Si ferretero no se nace, se hace; aunque no se estudie en ningún lado. Es un oficio a largo plazo en un mundo preparado para el ahora. Y cuando se hace, no sólo se hace con conocimientos técnicos -la equivalencia entre pulgadas y centímetros, por ejemplo- sino también con el don del orden, cierto espíritu didáctico y, sobre todo, con paciencia. No debe ser fácil trabajar en una ferretería, poner cierto orden (que ni Marie Kondo podría) a ese universo de tornillos (en todas sus variedades), clavos (en todas sus variedades), cueritos (en todas sus variedades), herramientas, pegamentos y cosos. Sobre todo cosos. De esos hay un montón y en todos los ámbitos: la plomería tiene los suyos, la electricidad los propios y la construcción a los otros, los que son más grandes y más ásperos.

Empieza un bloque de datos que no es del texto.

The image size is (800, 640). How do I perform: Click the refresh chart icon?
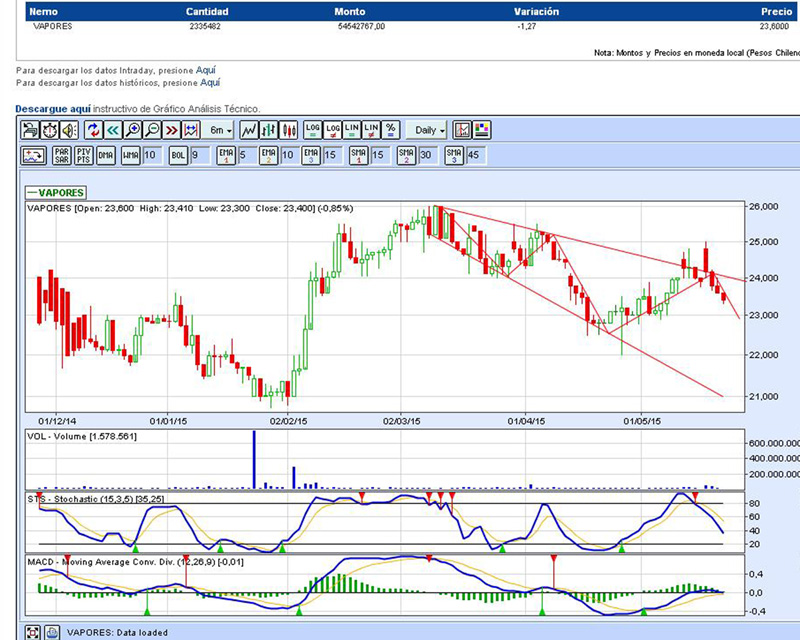92,130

El cosito, el pituto, la chapita, el plastiquito y la pestaña: todos cosos con nombre propio. El ferretero los conoce todos. Los reconoce con solamente mirarlos, y sin la ayuda de ningún calibre dice “eso es de media pulgada”, sin que nadie se anime a contradecirlo. “¿Los quiere para madera o metal?”, agregará después, para exhibir conocimiento pero sin fanfarronería. Y como sabe que no todos saben, explica y los enseña con la esperanza de que la próxima vez la visita se acorte unos segundos sin tanta explicación. Aún así, bastará con que el cliente cruce la puerta de su casa para que ese nombre deje de ocupar lugar en la memoria de corto plazo, para dejarle espacio a la preocupación de “cómo arreglo esto ahora”. Pero no importa, porque el ferretero nunca se rinde. Volverá a mirar, a escuchar, a explicar y, si no se entiende, a pedir una muestra del coso a reemplazar. En la ferretería, como en la vida, se aprende.

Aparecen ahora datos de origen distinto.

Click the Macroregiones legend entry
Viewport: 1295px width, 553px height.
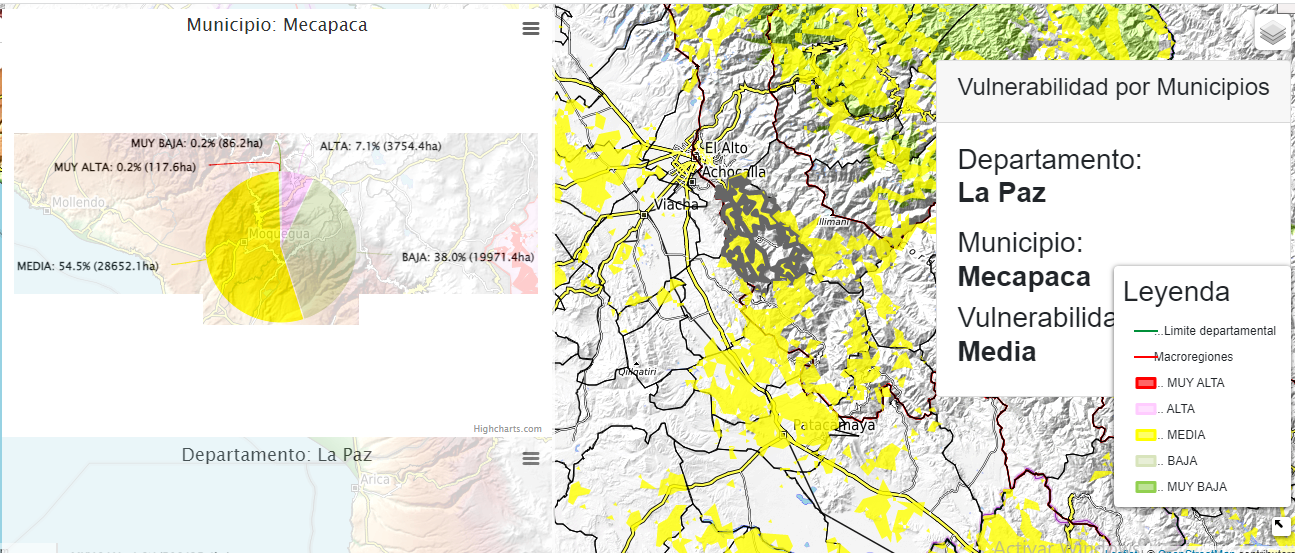point(1193,357)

El supermercado de la construcción es lindo y tiene todo, pero carece de espíritu. Sirve para salvar la situación cuando la ferretería está cerrada, pero implica un mayor desgaste de tiempo, energía y dinero. Primero habrá que recorrer góndolas en busca de esa herramienta, ese flexible o ese repuesto; después encontrar a alguno de los que están para ayudar, pero que nunca están. Luego comparar con el ejemplo que se lleva encima (previo aviso al guardia de la entrada, para que no piense que es un robo) y encomendarse a nuestra creencia favorita para que funcione. Y todo eso sucederá mientras metemos en el chango algo que no habíamos ido a buscar, pero que llevamos igual. Al salir, será mejor no comparar el precio del ticket: las ofertas de estos gigantes de la ferretería se sostienen con el sobreprecio de los accesorios.

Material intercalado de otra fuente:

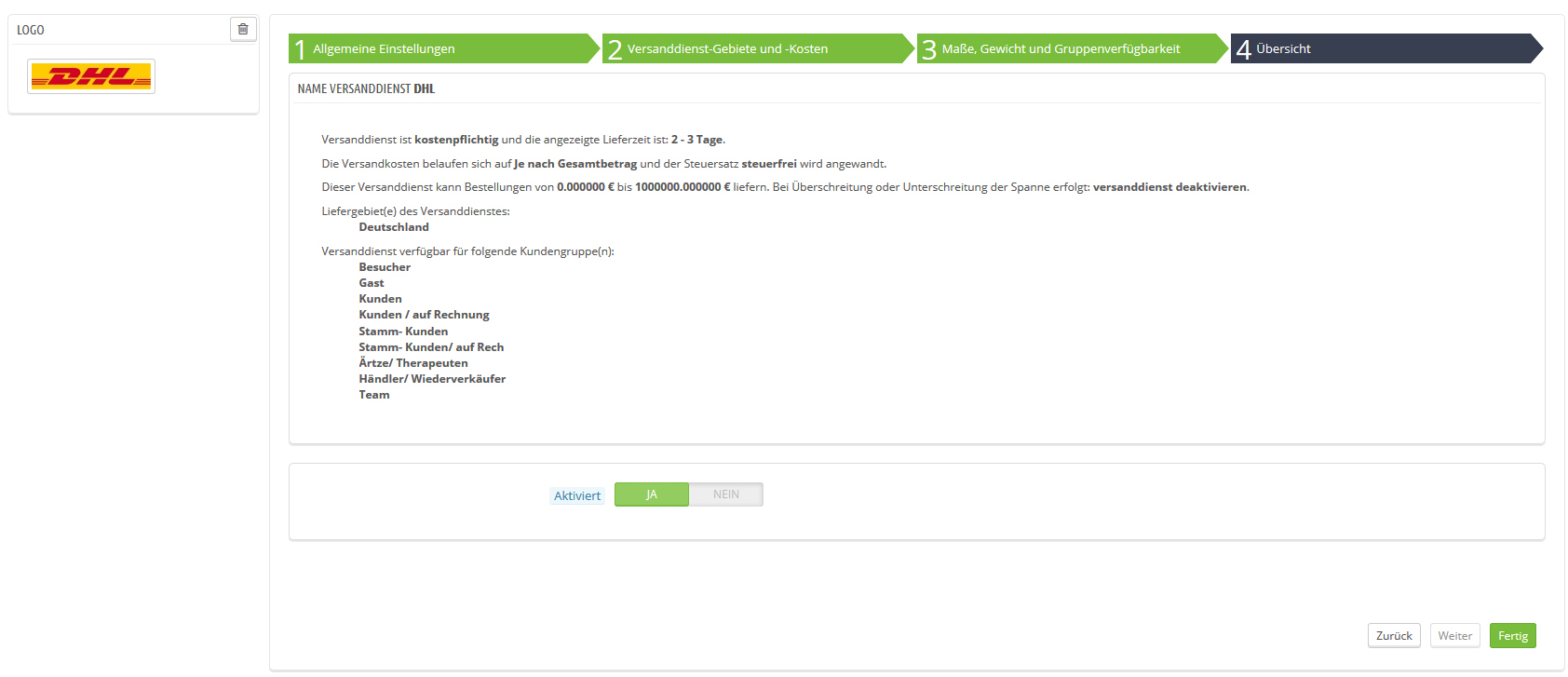Click the green Fertig button
The width and height of the screenshot is (1568, 677).
(1512, 636)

La tercera ferretería, que sobrevive a media cuadra de la misma avenida, también lleva muchos años ahí. Es un local frente a una casa, lo que hace suponer que cuenta con el beneficio de no pagar un alquiler. Así chiquita como se la ve, aguanta el paso de los gobiernos, las economías, las importaciones y los golpes de nocaut que cada fin de semana ofrecen sus gigantes primos multinacionales. Pero tiene algo que ellos no tienen: cada domingo por la mañana, la cola llega hasta la vereda. Y eso es un imán de miradas. Son todos hombres que, pacientes, esperan a que esa dama detrás de la reja y rodeada de herramientas les enseñe la diferencia entre un tarugo común y uno para ladrillo hueco; y que la mecha más cara no siempre es mejor. Y a quien tiene esa paciencia y esa dedicación hay que comprarle hasta las lamparitas.